Fishnets: Information-Optimal, Scalable Aggregation for Sets and Graphs
T. Lucas Makinen, Justin Alsing, Benjamin D. Wandelt
TL;DR
Fishnets offer an information-theoretic aggregation framework for sets and graph neighborhoods by learning per-object score embeddings and inverse-Fisher weights. Through Twin Fisher-Score Networks, they aggregate per-datapoint information to form near-optimal dataset summaries, achieving information saturation and robustness under distribution shifts and censorship. Empirically, Fishnets deliver scalable Bayesian inference and drop-in GNN aggregation that matches or surpasses state-of-the-art performance with far fewer learned parameters and faster training, notably on ogbn-proteins. These results suggest a practical pathway to info-rich, scalable summaries for heterogeneous data in SBI and graph learning contexts.
Abstract
Set-based learning is an essential component of modern deep learning and network science. Graph Neural Networks (GNNs) and their edge-free counterparts Deepsets have proven remarkably useful on ragged and topologically challenging datasets. The key to learning informative embeddings for set members is a specified aggregation function, usually a sum, max, or mean.
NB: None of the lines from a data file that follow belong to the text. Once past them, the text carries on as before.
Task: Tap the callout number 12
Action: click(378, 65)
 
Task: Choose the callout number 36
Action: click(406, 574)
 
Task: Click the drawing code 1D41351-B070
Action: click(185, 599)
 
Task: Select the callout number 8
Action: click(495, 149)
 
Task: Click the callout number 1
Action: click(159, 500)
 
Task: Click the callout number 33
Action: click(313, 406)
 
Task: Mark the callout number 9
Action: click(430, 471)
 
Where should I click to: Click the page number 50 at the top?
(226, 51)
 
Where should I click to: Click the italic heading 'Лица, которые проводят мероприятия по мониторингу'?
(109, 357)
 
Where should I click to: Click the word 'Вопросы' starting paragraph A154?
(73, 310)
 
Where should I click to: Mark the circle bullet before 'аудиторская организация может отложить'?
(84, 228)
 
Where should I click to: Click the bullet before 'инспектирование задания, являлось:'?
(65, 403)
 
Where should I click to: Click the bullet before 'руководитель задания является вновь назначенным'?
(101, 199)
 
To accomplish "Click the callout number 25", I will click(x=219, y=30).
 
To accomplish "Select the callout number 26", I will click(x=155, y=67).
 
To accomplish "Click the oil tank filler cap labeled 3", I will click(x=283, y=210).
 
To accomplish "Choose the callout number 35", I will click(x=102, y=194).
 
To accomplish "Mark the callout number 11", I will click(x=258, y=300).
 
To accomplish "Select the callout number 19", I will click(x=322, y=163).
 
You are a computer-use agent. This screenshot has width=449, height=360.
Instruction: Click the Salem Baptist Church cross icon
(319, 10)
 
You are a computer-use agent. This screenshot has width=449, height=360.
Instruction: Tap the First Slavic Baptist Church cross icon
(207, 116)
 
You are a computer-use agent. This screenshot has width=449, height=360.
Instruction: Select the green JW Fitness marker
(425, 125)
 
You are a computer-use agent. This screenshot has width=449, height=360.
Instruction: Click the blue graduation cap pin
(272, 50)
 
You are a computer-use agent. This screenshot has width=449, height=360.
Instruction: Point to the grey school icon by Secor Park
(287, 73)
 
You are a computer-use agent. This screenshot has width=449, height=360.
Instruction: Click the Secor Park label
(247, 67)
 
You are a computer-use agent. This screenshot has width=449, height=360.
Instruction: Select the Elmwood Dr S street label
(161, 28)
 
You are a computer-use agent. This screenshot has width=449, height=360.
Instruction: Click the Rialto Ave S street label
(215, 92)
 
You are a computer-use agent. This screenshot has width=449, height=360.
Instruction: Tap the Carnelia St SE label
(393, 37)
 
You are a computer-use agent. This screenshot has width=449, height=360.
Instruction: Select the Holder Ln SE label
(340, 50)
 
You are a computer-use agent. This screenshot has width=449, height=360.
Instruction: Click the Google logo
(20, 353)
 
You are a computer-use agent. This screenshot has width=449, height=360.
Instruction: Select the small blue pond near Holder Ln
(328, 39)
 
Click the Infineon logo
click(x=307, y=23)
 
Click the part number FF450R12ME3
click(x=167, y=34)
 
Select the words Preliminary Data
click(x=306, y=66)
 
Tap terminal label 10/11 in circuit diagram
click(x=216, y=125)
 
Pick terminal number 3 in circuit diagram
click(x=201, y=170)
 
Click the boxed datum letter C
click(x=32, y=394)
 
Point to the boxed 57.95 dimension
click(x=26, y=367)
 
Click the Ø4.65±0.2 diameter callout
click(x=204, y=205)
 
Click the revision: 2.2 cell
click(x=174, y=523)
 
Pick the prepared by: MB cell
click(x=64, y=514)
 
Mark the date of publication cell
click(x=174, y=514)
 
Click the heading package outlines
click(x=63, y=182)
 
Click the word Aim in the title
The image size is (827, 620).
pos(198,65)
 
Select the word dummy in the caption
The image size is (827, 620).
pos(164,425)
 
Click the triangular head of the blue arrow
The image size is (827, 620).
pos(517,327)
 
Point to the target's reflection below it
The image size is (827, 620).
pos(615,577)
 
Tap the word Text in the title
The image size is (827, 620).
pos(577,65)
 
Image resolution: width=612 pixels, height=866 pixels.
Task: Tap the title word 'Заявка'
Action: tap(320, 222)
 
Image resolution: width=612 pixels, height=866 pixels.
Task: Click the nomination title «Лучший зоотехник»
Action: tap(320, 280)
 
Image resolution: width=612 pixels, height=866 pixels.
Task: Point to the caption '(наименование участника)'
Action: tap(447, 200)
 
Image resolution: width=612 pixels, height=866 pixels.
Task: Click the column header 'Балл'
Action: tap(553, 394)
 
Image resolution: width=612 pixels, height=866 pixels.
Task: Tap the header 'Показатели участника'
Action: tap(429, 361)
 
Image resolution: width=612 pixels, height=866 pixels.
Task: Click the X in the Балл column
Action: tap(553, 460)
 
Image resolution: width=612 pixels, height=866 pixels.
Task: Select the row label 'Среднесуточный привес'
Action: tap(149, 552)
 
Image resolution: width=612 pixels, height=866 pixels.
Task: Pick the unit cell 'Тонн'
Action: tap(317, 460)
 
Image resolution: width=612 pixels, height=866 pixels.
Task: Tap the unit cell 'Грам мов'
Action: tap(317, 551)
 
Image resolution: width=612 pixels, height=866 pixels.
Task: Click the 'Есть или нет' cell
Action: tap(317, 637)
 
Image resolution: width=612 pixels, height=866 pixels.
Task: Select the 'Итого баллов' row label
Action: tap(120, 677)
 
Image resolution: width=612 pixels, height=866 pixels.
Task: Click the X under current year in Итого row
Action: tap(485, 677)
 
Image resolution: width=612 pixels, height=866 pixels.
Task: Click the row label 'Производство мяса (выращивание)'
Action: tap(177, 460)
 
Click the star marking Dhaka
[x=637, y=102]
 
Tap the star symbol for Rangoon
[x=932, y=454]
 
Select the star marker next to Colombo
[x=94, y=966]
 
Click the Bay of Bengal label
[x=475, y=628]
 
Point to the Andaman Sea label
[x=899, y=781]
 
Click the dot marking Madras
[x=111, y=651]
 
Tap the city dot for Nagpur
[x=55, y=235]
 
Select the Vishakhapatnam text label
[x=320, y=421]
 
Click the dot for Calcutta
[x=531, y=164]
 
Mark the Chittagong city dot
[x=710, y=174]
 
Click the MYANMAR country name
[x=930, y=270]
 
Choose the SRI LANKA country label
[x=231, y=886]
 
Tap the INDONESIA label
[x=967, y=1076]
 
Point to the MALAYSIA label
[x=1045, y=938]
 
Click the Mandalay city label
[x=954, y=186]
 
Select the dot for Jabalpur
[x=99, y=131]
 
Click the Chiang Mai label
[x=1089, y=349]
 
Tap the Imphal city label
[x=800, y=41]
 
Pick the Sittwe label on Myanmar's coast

We propose Fishnets, an aggregation strategy for learning information-optimal embeddings for sets of data for both Bayesian inference and graph aggregation. We demonstrate that i) Fishnets neural summaries can be scaled optimally to an arbitrary number of data objects, ii) Fishnets aggregations are robust to changes in data distribution, unlike standard deepsets, iii) Fishnets saturate Bayesian information content and extend to regimes where MCMC techniques fail and iv) Fishnets can be used as a drop-in aggregation scheme within GNNs. We show that by adopting a Fishnets aggregation scheme for message passing, GNNs can achieve state-of-the-art performance versus architecture size on ogbn-protein data over existing benchmarks with a fraction of learnable parameters and faster training time.